Unconsciously Peg had spoken as she had heard Jerry so often speak when he discussed the Irish. She had lowered her voice and concluded with quiet strength and dignity. The contrast to the beginning of the speech was electrical. O'Connell listened amazed.

"Did the same Jerry say that?"

"He did, father. An' much more. He knows Ireland well, an' loves it. Many of his best friends are Irish—an'—"

"Wait a minnit. Have I ever been 'rough an' crude' in me manner to you, Peg?"

"Never, father. But, faith, YOU ought to be a Lord yerself. There isn't one o' them in England looks any betther than you do. It's in their MANNER that they have the advantage of us."

"And where would I be gettin' the manner of a Lord, when me father died the poorest peasant in the village, an' me brought up from hand to mouth since I was a child?"

"I'm sorry I said anythin', father. I wasn't reproachin' ye."

"I know that, Peg."

"I'm so proud of ye that yer manner manes more to me than any man o' title in England."

He drew her gently to him.

"There's the one great danger of two people who have grown near to each other separatin'. When they, meet again, they each think the other has changed. They look at each other with different eyes, Peg. An' that's what yer doin' with me. So long as I was near ye, ye didn't notice the roughness o' me speech an' the lack o' breedin' an' the want o' knowledge. Ye've seen and listened to others since who have all I never had the chance to get. God knows I want YOU to have all the advantages that the wurrld can give ye, since you an' me counthry—an' the memory of yer mother—are all I have had in me life these twenty years past. An' that was why I urged ye to go to England on the bounty of yer uncle. I wanted ye to know there was another kind of a life, where the days flowed along without a care or a sorrow. Where poverty was but a word, an' misery had no place. An' ye've seen it, Peg. An' the whole wurrld has changed for ye, Peg. An' from now you'll sit in judgment on the dead and gone days of yer youth—an' in judgment on me—"

She interrupted him violently:

"What are ye sayin' to me at all! I sit in judgment on YOU! What do ye think I've become? Let me tell ye I've come back to ye a thousand times more yer child than I was when I left ye. What I've gone through has only strengthened me love for ye and me reverence for yer life's work. I MAY have changed. But don't we all change day by day, even as we pass them close to each other. An' if the change is for the betther, where's the harm? I HAVE changed, father. There's somethin' wakened in me I never knew before. It's a WOMAN I've brought ye back instead o' the GIRL I left. An' it's the WOMAN'LL stand by ye, father, even as the child did when I depended on ye for every little thing. There's no power in the wurrld'll ever separate us!"

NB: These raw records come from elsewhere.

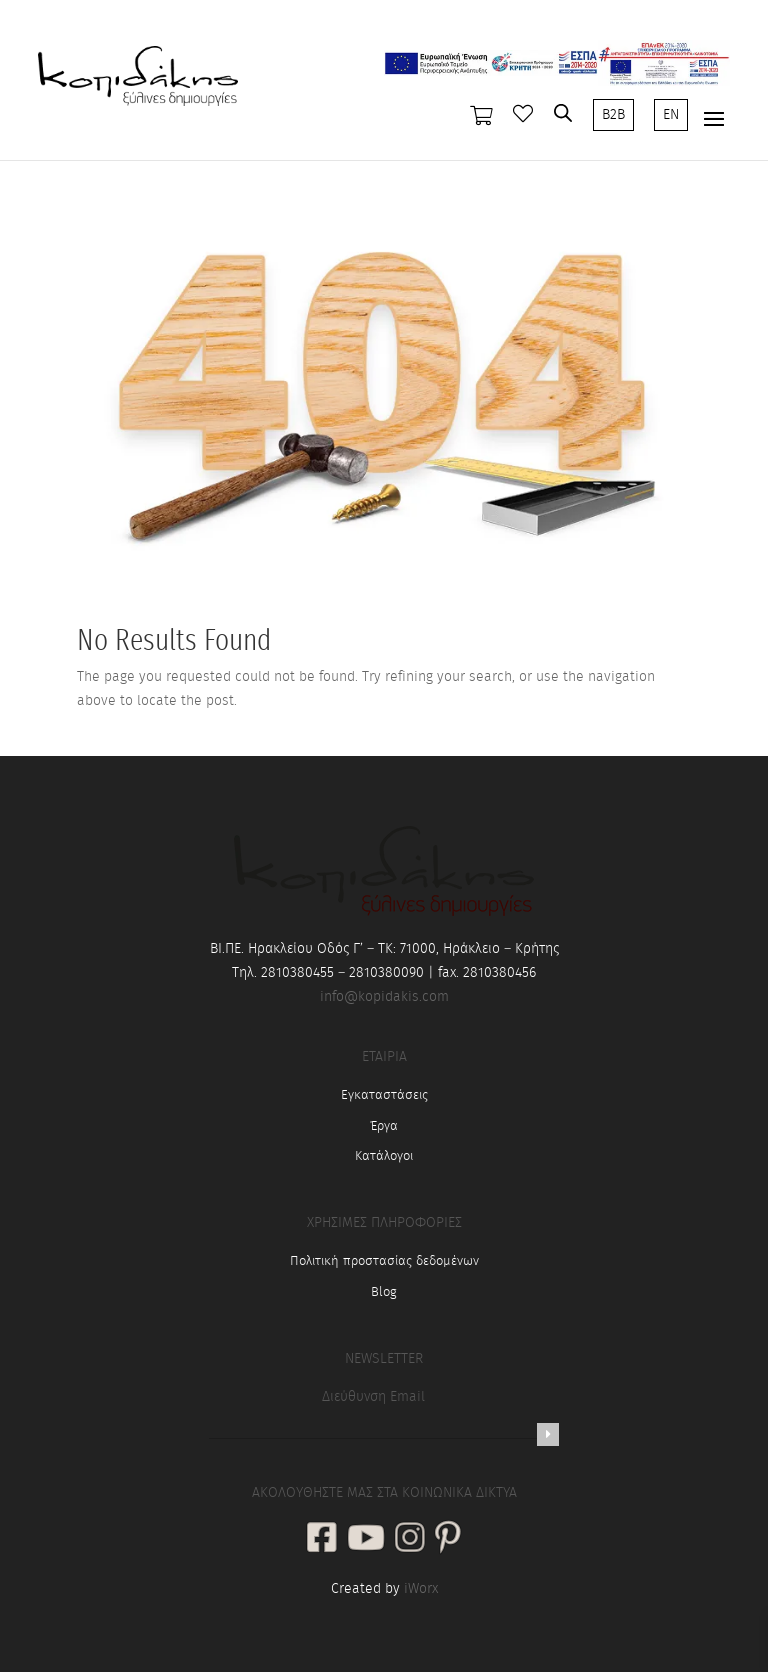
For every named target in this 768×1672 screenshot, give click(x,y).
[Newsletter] (548, 1434)
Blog (384, 1292)
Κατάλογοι (384, 1156)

She clung to him hysterically.

Even while she protested the most, he felt the strange new note in her life. He held her firmly and looked into her eyes.

"There's one thing, Peg, that must part us, some day, when it comes to you."

"What's that, father?"

"LOVE, Peg."

She lowered her eyes and said nothing.

"Has it come? Has it, Peg?"

She buried her face on his breast, and though no sound came, he knew by the trembling of her little body that she was crying.

So it HAD come into her life.

The child he had sent away a month ago had come back to him transformed in that little time—into a woman.

The Cry of Youth and the Call of Life had reached her heart.